A recently published paper in the prestigious journal Applied Intelligence introduces a novel method by which machine learning can extract valuable information from uncertainty or noise in input data. The approach has been proven on materials science and physics test cases and has potential to provide vital insights across chemistry, formulations development, life sciences - and even beyond industrial R&D.
The work is the result of a collaboration between Intellegens CSO Dr Gareth Conduit and his PhD student at the University of Cambridge, Bahdan Zviazhynski. Experimental data in the physical sciences often contain uncertainty due to natural scatter in the experimental results, limitations in the precision of measurements, errors, or a need to extrapolate from incomplete data.
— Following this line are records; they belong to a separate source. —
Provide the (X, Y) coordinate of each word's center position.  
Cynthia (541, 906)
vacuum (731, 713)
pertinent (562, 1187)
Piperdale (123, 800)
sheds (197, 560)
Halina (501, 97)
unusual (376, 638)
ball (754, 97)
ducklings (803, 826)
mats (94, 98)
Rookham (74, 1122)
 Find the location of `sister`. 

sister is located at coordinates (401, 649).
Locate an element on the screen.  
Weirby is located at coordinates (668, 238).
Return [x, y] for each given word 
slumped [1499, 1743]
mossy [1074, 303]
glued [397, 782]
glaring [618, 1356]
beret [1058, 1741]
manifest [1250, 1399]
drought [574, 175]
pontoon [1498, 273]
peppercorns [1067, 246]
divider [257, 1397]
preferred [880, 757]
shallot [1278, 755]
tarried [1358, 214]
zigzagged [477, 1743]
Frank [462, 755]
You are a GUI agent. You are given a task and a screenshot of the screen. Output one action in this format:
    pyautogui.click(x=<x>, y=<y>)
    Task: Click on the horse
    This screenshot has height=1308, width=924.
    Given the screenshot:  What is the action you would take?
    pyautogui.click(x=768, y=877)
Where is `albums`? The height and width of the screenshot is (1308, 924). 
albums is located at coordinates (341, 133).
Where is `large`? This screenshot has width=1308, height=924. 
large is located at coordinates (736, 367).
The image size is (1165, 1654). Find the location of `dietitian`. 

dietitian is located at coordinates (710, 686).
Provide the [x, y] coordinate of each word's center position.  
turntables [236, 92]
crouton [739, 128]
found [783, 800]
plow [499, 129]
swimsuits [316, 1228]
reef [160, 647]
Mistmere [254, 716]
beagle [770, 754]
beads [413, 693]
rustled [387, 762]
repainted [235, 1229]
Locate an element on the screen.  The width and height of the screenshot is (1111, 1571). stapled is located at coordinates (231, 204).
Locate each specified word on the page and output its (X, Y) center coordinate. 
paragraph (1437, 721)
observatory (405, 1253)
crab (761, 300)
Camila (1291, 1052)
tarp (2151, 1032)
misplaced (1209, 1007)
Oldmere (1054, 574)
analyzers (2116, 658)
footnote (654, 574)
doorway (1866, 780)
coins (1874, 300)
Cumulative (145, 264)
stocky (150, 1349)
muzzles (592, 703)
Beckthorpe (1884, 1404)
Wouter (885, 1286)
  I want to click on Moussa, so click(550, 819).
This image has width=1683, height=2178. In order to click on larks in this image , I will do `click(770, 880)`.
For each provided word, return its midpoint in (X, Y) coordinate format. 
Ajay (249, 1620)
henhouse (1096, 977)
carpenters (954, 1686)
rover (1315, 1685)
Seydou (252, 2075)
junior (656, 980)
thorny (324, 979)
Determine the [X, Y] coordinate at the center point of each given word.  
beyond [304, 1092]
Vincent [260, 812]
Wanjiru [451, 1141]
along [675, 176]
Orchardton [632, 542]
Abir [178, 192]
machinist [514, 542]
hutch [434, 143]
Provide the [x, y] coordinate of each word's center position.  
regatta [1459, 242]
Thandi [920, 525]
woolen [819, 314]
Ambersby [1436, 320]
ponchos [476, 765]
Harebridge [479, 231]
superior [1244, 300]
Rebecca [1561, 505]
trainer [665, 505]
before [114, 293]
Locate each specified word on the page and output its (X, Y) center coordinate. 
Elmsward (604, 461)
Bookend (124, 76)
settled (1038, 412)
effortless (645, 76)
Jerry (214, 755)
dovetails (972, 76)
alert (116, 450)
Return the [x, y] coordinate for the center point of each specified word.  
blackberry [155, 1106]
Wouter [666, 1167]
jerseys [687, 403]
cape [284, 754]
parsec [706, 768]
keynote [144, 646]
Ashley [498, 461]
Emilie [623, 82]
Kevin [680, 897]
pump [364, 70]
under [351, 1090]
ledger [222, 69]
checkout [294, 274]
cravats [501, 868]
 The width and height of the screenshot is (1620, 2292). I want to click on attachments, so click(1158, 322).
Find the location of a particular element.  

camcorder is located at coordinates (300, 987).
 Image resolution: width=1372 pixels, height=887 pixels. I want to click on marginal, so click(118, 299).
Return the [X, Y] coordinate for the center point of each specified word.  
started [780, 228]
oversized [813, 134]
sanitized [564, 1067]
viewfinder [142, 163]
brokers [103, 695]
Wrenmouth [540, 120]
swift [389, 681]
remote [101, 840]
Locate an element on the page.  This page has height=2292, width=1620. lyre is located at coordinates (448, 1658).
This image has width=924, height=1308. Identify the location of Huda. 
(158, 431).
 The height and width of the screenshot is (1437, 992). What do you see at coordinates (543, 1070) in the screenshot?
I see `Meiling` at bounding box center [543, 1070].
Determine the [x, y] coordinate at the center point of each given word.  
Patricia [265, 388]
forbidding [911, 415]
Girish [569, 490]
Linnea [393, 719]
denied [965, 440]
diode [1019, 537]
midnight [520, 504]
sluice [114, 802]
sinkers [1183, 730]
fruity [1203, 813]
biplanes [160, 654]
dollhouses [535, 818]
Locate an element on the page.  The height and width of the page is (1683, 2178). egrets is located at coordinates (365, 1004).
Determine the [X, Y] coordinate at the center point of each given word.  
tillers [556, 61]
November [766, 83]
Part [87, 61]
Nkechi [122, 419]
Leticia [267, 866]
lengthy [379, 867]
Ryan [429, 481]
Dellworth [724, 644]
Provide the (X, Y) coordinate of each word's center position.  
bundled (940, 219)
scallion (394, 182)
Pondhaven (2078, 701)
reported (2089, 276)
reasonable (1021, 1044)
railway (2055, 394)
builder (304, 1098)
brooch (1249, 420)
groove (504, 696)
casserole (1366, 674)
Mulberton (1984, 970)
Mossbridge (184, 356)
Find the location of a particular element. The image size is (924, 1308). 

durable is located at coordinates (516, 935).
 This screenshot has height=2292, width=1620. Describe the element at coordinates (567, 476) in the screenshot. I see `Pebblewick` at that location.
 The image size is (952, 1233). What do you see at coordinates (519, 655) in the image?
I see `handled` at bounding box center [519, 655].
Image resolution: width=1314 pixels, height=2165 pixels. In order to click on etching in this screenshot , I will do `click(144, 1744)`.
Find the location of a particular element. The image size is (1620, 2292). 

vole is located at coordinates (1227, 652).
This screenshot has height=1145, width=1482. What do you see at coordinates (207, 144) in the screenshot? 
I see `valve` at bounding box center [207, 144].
R&D teams are increasingly interested in using experimental results to train machine learning models that can predict and design future performance. But uncertainty in the training data often renders machine learning unviable. The latest work not only overcomes this barrier but, perhaps counter-intuitively, can actually use uncertainty to increase the accuracy of predictions, turning the negative impact of noise into an asset.
There are already well-known examples of noise being used in this way. For example, volatility in financial markets is used to predict derivative prices. A key breakthrough in the latest work is to analyse this problem in a generic way, creating an algorithm that can characterise and exploit the uncertainty across many types of problem. In the published paper, the method was applied to study a dielectric crystal, a material type often used in electronics, and was able to accurately predict physical properties that were missed by standard machine learning approaches. It was also successfully applied to another tricky noisy experimental dataset, single-particle diffraction of droplets. In other work, the approach has been used to design two concrete mixes with improved performance.
The generic nature of the approach allows it to be integrated into machine learning software, such as Alchemite™ from Intellegens. “Alchemite™ already has unique capabilities that enable it to accurately estimate uncertainty and succeed with sparse, noisy experimental data, where other machine learning methods fail,” explains Gareth Conduit.
Gareth goes on to say “Incorporating this new method will enable it to go further in extracting hidden value from key datasets. We look forward to working with our industrial R&D customers to provide even greater insights into their development challenges. We’re also excited by potential applications in areas spanning finance to retail.”